An Editorial by Melvin Twigg Mason

What is it about jazz trumpeter Donald Byrd’s “Cristo Redentor” that so captivates me?

The iconic 1970 tune, written by Duke Pearson (“Chili Peppers,” “Jeannine“), seems to capture the soul of how it feels to be Black in America. Though Pearson attributed this work to his being inspired by the Brazilian statue of the same name, what his friend Byrd ultimately renders is a heart-wrenching, soul-stirring instrumental declaration of angst and longing. I reason this to be true because of the ways the song has largely been used. It is the music bed for such media as civil rights documentaries, season 1 of Luke Cage (Marvel’s Black antihero), and even Spike Lee’s “Malcolm X” movie. It is the backdrop and the soundtrack to this country’s racial divide.

When I hear the opening hum of the singers, I see in my mind’s eye the back-breaking work of the Negro cotton pickers and people of color (POC) builders of America. As I listen to the plinking of the piano, I hear the clink-clank of their hammers and pick axes, and the cutting sweeps of their harvesting sickles. The wails of the female vocalists remind me of the moans of a people desperate to be free.

A 17-year-old Civil Rights demonstrator is attacked by a police dog in Birmingham on May 3, 1963. Photo credit: New York Times.

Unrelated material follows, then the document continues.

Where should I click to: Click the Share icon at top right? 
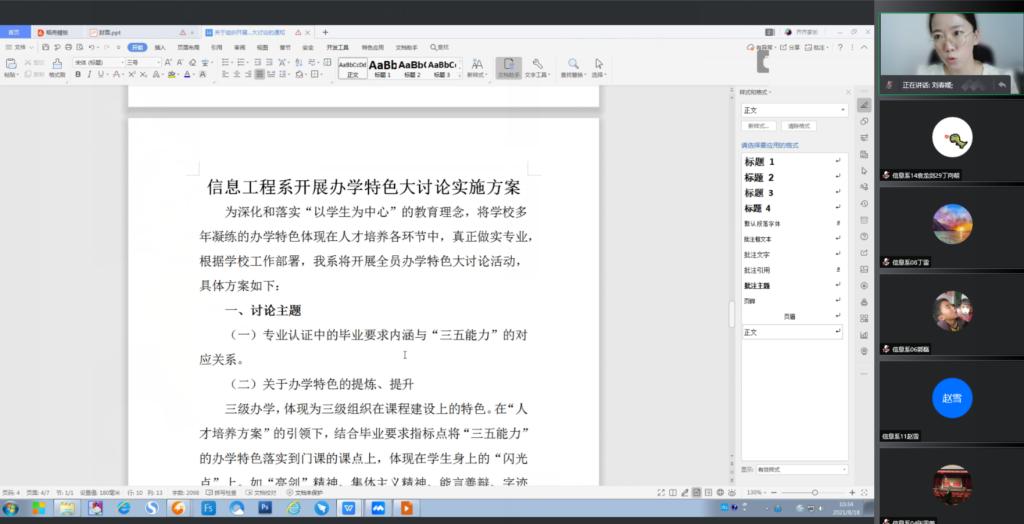point(791,47)
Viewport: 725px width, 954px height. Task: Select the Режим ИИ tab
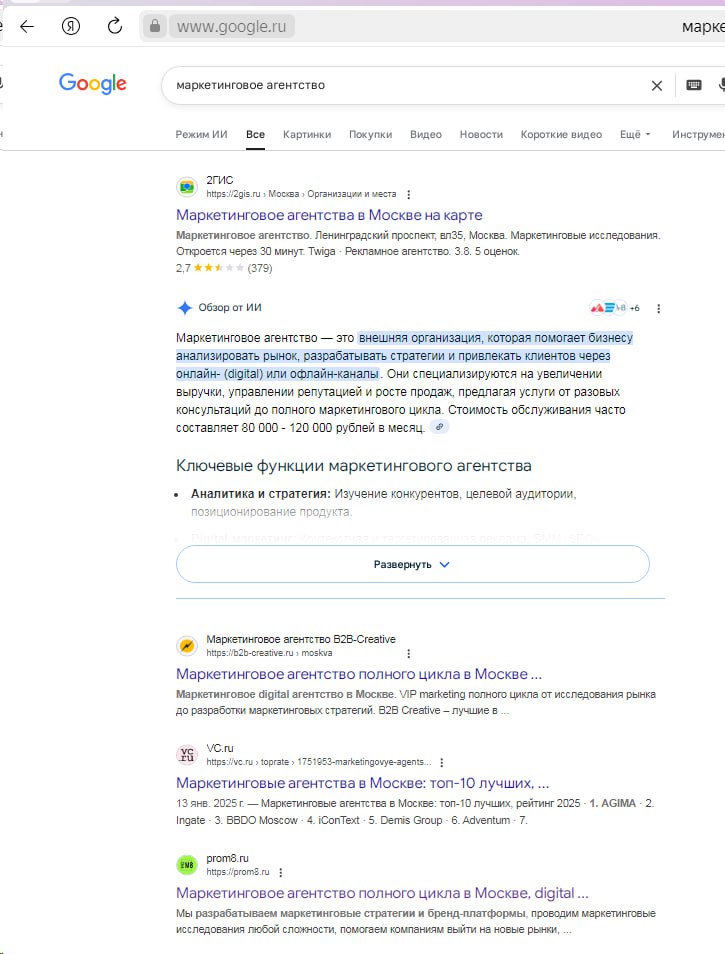click(x=201, y=134)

The song goes on, and Byrd’s trumpet begins to tell the story of our struggle to be fairly treated, while my mind envisions scenes of dogs biting and hoses spraying, of dark backs with torn shirts and tight pants racing through thick, muddy bogs in the dead of night, praying not to be seen or heard.

Then the brief refrain of hope is finally heard, and I think of the comfort of Mama’s cooking, or her tucking me safely into my bed at night, which provides a short respite from the ongoing struggle, until the next day’s wickedness quickly dawns.

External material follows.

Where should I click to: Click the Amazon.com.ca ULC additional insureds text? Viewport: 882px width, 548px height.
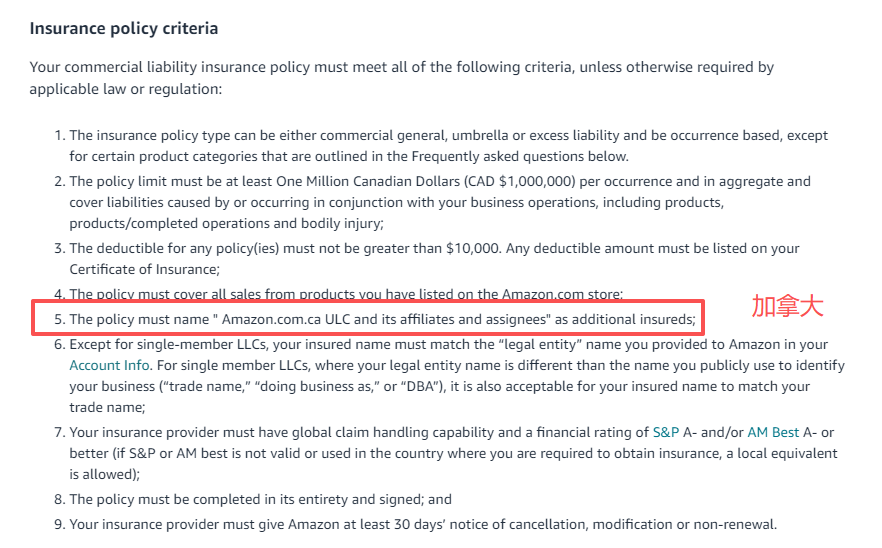coord(382,319)
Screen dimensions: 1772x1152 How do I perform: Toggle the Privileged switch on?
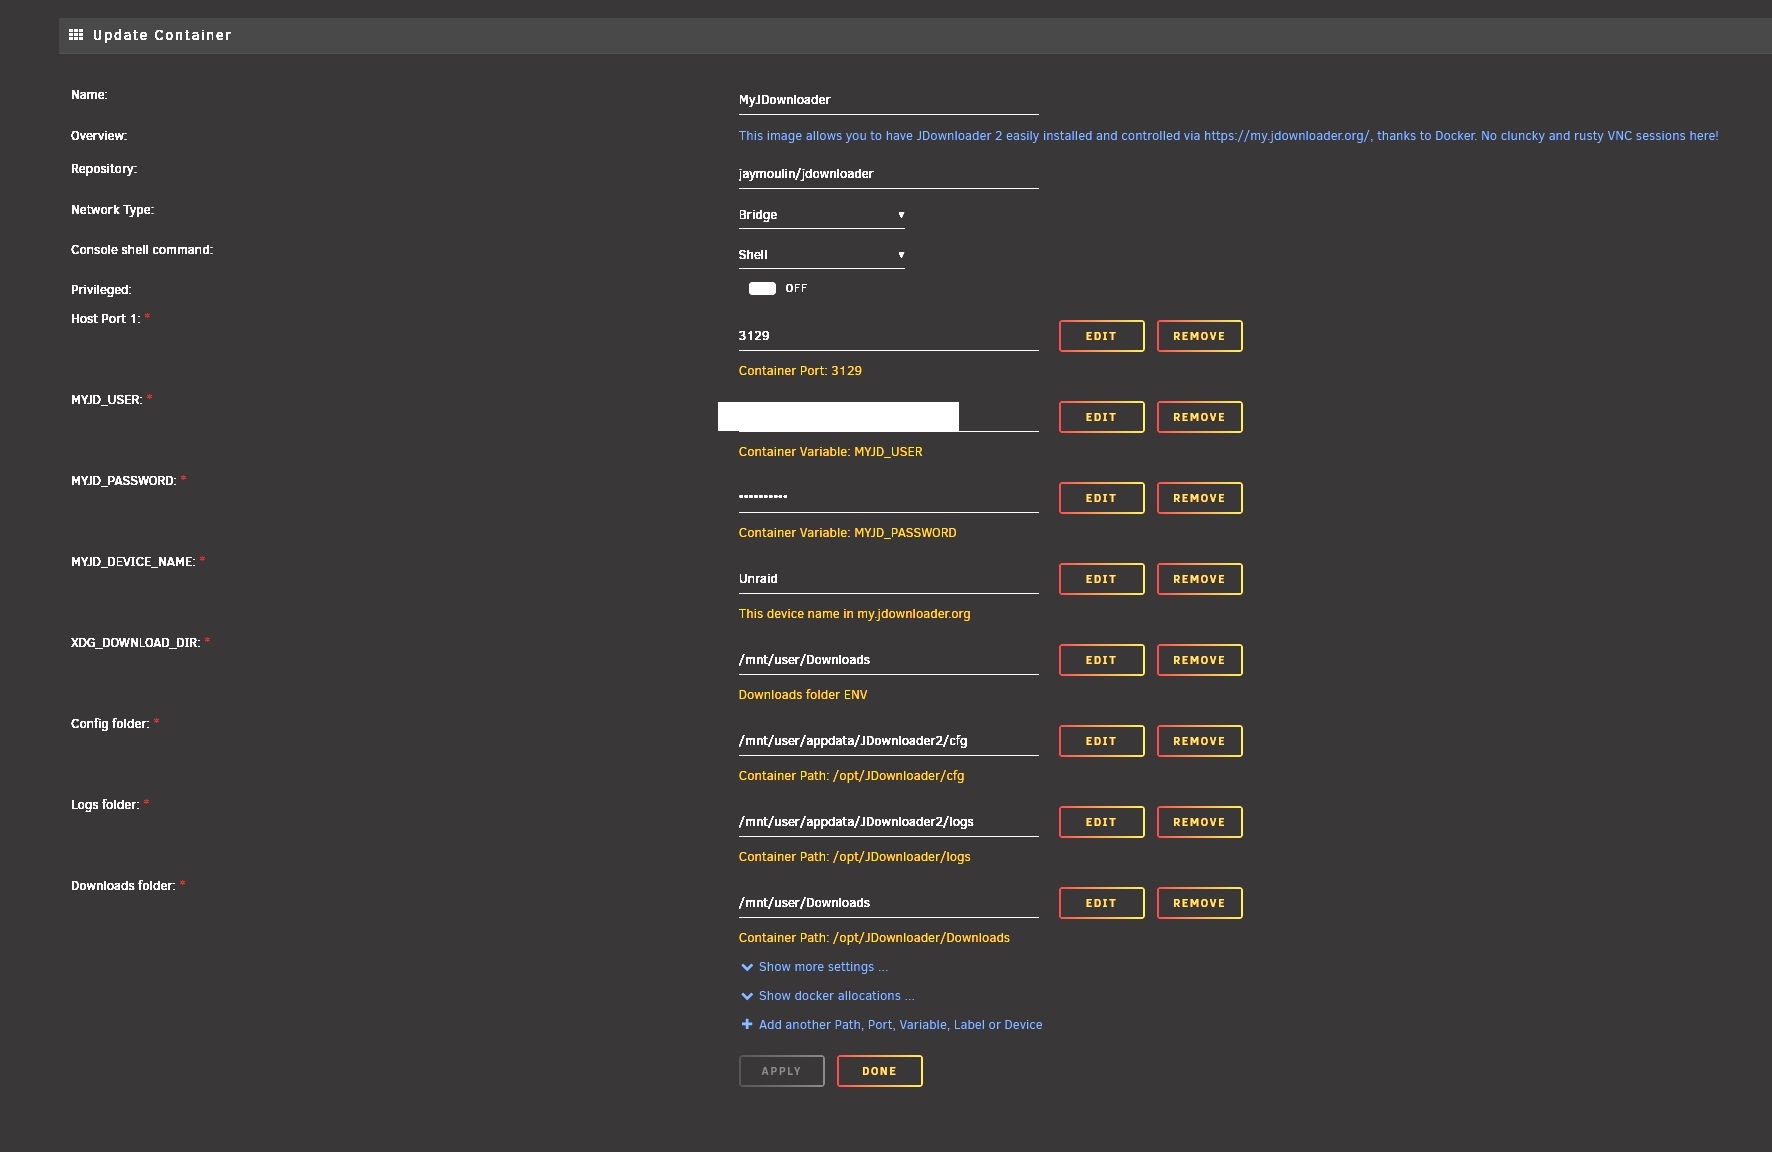click(762, 288)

The whole song, though sad and unrelenting, arguably serves to galvanize a beleaguered people. All POC feel the same struggle, though perhaps experienced in slightly different ways. To me, this is our song of truth-telling, of demon-facing—and much like the killing of George Floyd bonded people all over the world, every time I hear Cristo Redentor I feel bonded to my Black brothers and sisters in a call to action. What action I don’t exactly know, but every time I hear it I feel like I need to DO something. But like the song when it ebbs, I too recede into the chains” of living with racism and await the next sound of hope.

I’ve noticed that the song has no abrupt ending—it just fades off into the audible distance, retracing its themes of pain and struggle and brief reprieve. I pray that Duke Pearson’s tribute to a Savior’s statue will not end up being the ongoing sound of being Black in America.